Alla Galleria Toledo Storie di emigrazione

Italiani cìncali! – lo spettacolo in scena a Galleria Toledo, scritto da Nicola Bonazzi unitamente a Mario Perrotta, che ne è anche il regista e l’interprete unico – impone allo spettatore una profonda, severa e accorata riflessione sul lavoro e l’esistenza marginale di quegli italiani che, per sopravvivere e dar da mangiare alle loro famiglie, furono costretti, negli anni ’50, alla vigilia del boom economico, ad emigrare in Belgio, e qui a lavorare e, non di rado, a morire nell’inferno delle miniere di carbone: l’esempio più eclatante è, come è noto, quello della miniera di Marcinelle. Una riflessione che però, come si può facilmente dedurre dall’architettura, peraltro perfetta, dello spettacolo, nonché dall’impianto “ideologico” che ne plasma i contenuti, non può e non deve restare semplice astrazione speculativa, ma dare corpo ad un coinvolgimento emotivo e ad un sentimento di viva partecipazione alle sorti, spesso tragiche, degli operai che, nella fatica e nel sudore, videro svanire tutte le loro speranze, traditi da uno Stato che li vendette “per un sacco di carbone”: anime immolate sull’altare di quel capitalismo e di quel benessere, di cui non poterono mai godere i frutti che avevano contribuito a creare.
E a tal proposito, viene quasi naturale riportare le parole, dure ma appassionate, che Karl Marx scrisse in Manoscritti economico-filosofici del 1844 riguardo al lavoro: “[…]Certamente il lavoro produce meraviglie per i ricchi, ma produce lo spogliamento dell’operaio. Produce palazzi, ma caverne per l’operaio. Produce bellezza, ma deformità per l’operaio. Esso sostituisce il lavoro con le macchine, ma respinge una parte dei lavoratori ad un lavoro barbarico, e riduce a macchine l’altra parte[…]”.
Dunque, Mario Perrotta, in un’ora e mezza circa di spettacolo, ci regala l’umanità semplice e sincera di quegli operai-emigranti: svelandone le emozioni più intime, le sofferenze quotidiane, i sentimenti di nostalgia, i moti d’orgoglio, l’amore per le donne lasciate al paese, il tutto per bocca di un postino, simbolica figura di affabulatore di fatti ed emozioni, depositario della “parola” e, di conseguenza, del “mythos”. Mythos che qui intendiamo come racconto, tale che – facendo riferimento all’approccio strutturalistico dello studioso italiano Pettazzoni – esso non è finzione né favola, ma storia vera: in quanto narrazione di fatti accaduti in una condizione antecedente e determinante la realtà attuale perché capace di mettere in moto forme rituali utili alla società.
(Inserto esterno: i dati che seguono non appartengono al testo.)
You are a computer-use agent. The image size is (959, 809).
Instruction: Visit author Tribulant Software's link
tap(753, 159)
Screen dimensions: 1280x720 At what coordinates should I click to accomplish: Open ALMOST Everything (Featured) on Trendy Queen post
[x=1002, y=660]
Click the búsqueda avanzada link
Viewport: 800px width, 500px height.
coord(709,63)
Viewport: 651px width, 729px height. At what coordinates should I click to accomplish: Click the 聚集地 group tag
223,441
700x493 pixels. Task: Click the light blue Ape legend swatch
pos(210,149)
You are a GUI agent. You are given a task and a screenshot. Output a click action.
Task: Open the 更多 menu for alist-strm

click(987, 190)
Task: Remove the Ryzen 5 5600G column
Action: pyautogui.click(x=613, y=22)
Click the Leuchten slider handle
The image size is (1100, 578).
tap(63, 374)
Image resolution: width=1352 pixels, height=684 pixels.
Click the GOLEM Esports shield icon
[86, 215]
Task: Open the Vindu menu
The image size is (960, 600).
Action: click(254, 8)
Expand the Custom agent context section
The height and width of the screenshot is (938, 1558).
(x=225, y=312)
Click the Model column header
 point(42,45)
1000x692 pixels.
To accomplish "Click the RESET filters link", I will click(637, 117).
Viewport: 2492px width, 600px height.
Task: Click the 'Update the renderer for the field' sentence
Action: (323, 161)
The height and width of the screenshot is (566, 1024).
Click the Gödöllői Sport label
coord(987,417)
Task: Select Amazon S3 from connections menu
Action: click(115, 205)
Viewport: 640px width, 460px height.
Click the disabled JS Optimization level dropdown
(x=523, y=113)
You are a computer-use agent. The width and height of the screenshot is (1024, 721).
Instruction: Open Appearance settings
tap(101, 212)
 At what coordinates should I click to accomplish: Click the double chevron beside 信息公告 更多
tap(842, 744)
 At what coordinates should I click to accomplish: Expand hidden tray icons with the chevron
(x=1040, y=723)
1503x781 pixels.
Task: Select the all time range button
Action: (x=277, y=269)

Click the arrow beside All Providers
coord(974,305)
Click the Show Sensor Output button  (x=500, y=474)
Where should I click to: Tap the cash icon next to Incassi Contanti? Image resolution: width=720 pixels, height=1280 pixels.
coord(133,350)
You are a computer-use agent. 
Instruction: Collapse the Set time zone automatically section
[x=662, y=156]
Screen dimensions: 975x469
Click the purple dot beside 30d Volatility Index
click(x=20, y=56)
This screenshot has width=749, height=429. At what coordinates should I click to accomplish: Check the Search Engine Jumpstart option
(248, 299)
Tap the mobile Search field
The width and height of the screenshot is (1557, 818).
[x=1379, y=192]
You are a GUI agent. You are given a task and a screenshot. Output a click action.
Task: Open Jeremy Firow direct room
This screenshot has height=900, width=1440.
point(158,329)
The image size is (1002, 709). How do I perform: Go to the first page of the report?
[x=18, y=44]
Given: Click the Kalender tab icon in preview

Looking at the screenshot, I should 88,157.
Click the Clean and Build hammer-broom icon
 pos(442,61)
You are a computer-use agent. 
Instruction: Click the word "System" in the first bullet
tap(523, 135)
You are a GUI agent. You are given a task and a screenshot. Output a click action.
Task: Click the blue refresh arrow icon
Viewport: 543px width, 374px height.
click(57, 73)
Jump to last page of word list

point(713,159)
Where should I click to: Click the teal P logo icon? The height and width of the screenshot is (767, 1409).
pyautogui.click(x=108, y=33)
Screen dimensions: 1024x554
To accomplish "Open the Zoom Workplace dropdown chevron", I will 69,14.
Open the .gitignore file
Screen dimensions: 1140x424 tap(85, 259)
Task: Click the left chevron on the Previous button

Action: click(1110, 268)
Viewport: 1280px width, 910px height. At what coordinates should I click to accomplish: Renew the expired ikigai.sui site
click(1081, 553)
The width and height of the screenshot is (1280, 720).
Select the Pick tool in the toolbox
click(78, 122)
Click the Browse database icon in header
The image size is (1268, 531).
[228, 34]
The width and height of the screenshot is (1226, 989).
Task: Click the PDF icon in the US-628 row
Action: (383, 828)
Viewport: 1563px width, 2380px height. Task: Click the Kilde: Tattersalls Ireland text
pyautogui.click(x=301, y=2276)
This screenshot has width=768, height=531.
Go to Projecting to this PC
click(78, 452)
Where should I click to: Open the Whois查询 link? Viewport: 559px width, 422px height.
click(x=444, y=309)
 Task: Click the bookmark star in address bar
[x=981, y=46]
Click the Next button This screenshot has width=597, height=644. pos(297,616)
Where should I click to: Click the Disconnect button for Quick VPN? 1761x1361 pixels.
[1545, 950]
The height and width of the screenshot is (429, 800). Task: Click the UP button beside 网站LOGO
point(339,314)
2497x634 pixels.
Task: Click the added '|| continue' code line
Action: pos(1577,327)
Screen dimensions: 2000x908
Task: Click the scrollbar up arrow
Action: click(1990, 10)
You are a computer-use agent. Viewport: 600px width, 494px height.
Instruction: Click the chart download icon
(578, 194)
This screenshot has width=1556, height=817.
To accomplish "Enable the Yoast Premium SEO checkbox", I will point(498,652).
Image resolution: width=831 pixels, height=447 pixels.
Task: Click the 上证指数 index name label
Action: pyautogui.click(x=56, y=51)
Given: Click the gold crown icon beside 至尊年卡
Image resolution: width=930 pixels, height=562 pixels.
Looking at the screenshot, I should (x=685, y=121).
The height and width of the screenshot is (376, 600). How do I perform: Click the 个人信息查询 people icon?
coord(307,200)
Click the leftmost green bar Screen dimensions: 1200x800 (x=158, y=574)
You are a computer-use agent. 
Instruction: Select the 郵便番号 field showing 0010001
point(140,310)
Insomma, il postino magnificamente interpretato da Perrotta diviene, per una sorta di scivolamento metonimico, il segno scenico della memoria e, quindi, allegoria di un teatro di impegno civile.
Perrotta racconta, con fervido incanto ipnotico, non disdegnando qualche giusto slittamento verso una dimensione più ironica, utile a non appesantire il percorso drammaturgico, della tragedia di Marcinelle (262 morti), lasciando che immagini vivide dei fatti tragici dell’8 agosto del ’56, prendano forma davanti ai nostri occhi e si imprimano, con tutta la loro violenza emotiva, nella nostra memoria e nella nostra anima. A tal proposito, ci sembra interessante riportare le parole di una delle firme più autorevoli del nostro giornalismo, Igor Man, che nella “miniera Belgicca” – come fa dire Perrotta al suo postino originario del Salento – è sceso per tentare, come dice lui stesso, di dare una testimonianza “della discesa nei pozzi, di quel che significa frugare nell’intimo della terra profonda alla ricerca del carbone”. Il racconto è pervaso da una sensazione di profonda angoscia: “Al colmo della breve salita c’è una strozzatura, strisciamo nel carbone attraverso un breve tunnel non più ampio di cinquanta centimetri. Come accade di soffrire negli incubi si va avanti a fatica, il respiro mozzo, con addosso tutto il peso del mondo. Evasi dalla strozzatura eccoci in piena taglia, vale a dire il filone del minerale, proprio dentro il carbone. Trasferiamo il corpo affaticato su uno scivolo di lamiera, largo quaranta centimetri, inclinato a trenta gradi e prendiamo a scivolare col carbone che i minatori vi gettano implacabili a palate. Rassegnatamente scivolo sprofondando in un abisso senza fine. Da quando ho indossato la divisa del minatore ho abdicato alla mia volontà, non mi è neanche concessa l’autonomia di un gesto, né riesco a formulare pensiero che non sia legato all’immediato presente”. È la stessa angoscia che pervade lo spettatore quando, sulle scene, Perrotta racconta la vicenda di Michele, un minatore che, con orgoglio, si infilava nei cunicoli stretti della miniera, sfidandone la pericolosità e mettendo a rischio la propria vita.
Una drammaturgia vibrante di poesia realistica, cruda e tenera ad un tempo, una regia attenta e perfettamente calibrata nell’adattare la scrittura drammaturgica alle esigenze sceniche, un’interpretazione intensa, a tratti commovente, fanno di Italiani cìncali! uno spettacolo da non perdere. Uno spettacolo che lascia il segno, polemico, duro, implacabile nei confronti di un potere politico cinico e senza scrupoli, capace di sacrificare i suoi cittadini in nome di quel progresso che, da sempre, costituisce la giustificazione ipocrita e vergognosa addotta dai governi di fronte alle guerre o alle sciagure come quelle di Marcinelle, del Vajont, del Frejusse ecc. Uno spettacolo amaro, in cui la paura, le pene, gli affanni di un’esistenza povera e fragile avvolgono tutto, anche quei brandelli d’amore rubato per non sprofondare negli abissi della più tetra solitudine.